The other concern I also have about docs is that there is a lot of great code in the Sylius community, which we cannot use because we don't actually know how. Once again, ResourceBundle, ShopApiPlugin are only a few examples.

I would shoot in my own feet mentioning payments (Payum) documentation. Currently, at BitBag we often integrate a lot of payment gateways for enterprise clients just because they don't know how to do it. I know that I was supposed to write the docs, sorry for that @CoderMaggie, however, I think that someone finally has to take the responsibility for this. Chances are that we won't always be a custom Sylius payment plugin development company 😄

I think that Pimcore's documentation might be a great role model, especially for Sylius. Sylius & Pimcore are quite similar from the business perspective - they mix UI & development, are flexible, not to mention they are both Open Source & Symfony based platforms. The main difference between these two platforms is that Pimcore is far more business advanced than Sylius is, being a great dev oriented platform at the same time.

CC: @CoderMaggie, @Zales0123, @pjedrzejewski

@gabiudrescu, I will update the plugin documentation. Thank you for the feedback. As you can see, ae ain't better at documentation, however, this specific plugin is our only generic, Payum inspired extension. Rest of BitBagCommerce's organization plugins are actually more business specific and we try to explain the business reason behind they existence in README.

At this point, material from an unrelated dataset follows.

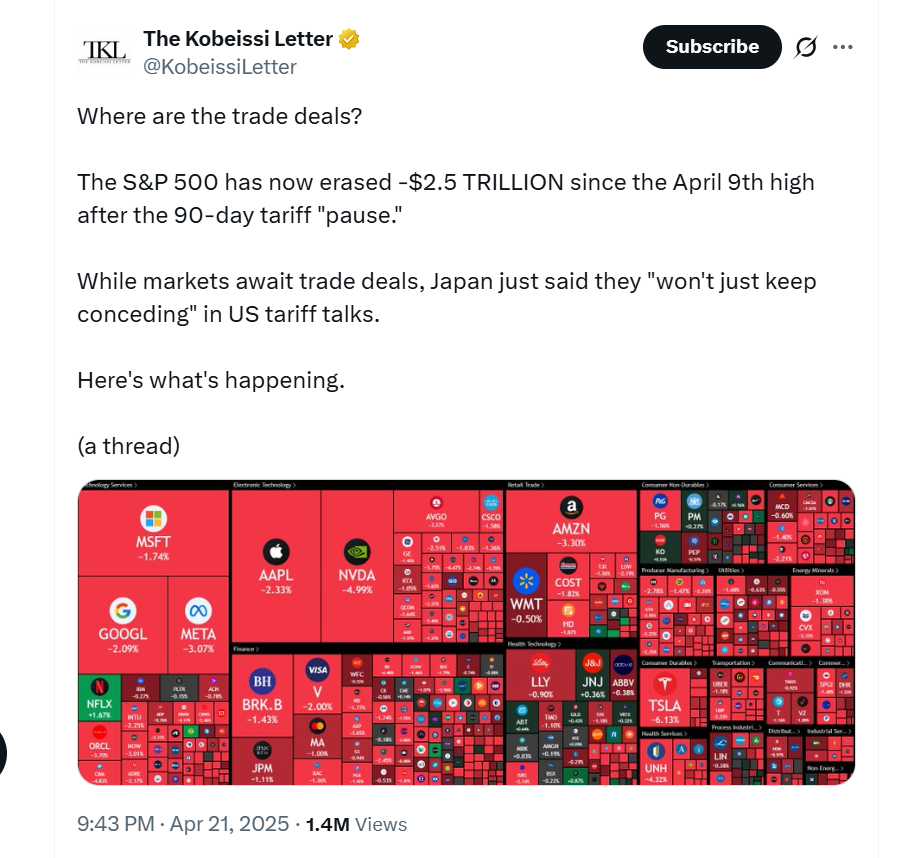Click the Microsoft logo in heatmap
The height and width of the screenshot is (858, 915).
[x=153, y=518]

The docs for sylius are ok but it's hard to tell for whom they are aimed. Part of it looks like it's for total amateurs, and part of it is for people who are familiar with symfony. It's quite confusing, and makes entry point quite complicated.

One of basic things to start - custom model:
https://docs.sylius.com/en/1.2/cookbook/entities/custom-model.html
Shows how to do it with outdated SensioGeneratorBundle that won't work with symfony 4.

And even this sentence:
Remember to have the SensioGeneratorBundle imported in the AppKernel, as it is not there by default.
Obvious if you have some experience, really confusing if you have none. Puttin example how to add it there, would take 3 minutes.

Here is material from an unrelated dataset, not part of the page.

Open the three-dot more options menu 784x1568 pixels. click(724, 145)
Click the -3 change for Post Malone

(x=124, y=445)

https://docs.sylius.com/en/1.2/customization/menu.html
example in point 1 adds submenu, but not real links to any place, quite useless. (And i'm not even sure it's working, i had to find solution how to add links in some other place.)

https://docs.sylius.com/en/1.2/book/orders/payments.html

Payment methods - not sure why we'd like to set paymetn methods programatically when it can be set in admin panel.

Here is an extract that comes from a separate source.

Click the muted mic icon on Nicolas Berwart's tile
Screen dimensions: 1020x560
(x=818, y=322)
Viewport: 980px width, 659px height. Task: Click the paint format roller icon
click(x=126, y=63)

"You’ll probably need also this kind of configuration in your app/config/config.yml for the gateway’s factory:"

"You'll probably" sounds like - we think it can be needed, but we're not sure... Should be precese - "you need it if..."

And there are many other places like that, that are confusing, not up to date or just wrong. You will not become popular if docs will block newcomers. Symfony has great docs and it's for sure part of their success. I know nooone likes to work on docs, but it's just necessity and should be done after any change of feature.

This issue has been automatically marked as stale because it has not had any recent activity. It will be closed in a week if no further activity occurs. Thank you for your contributions.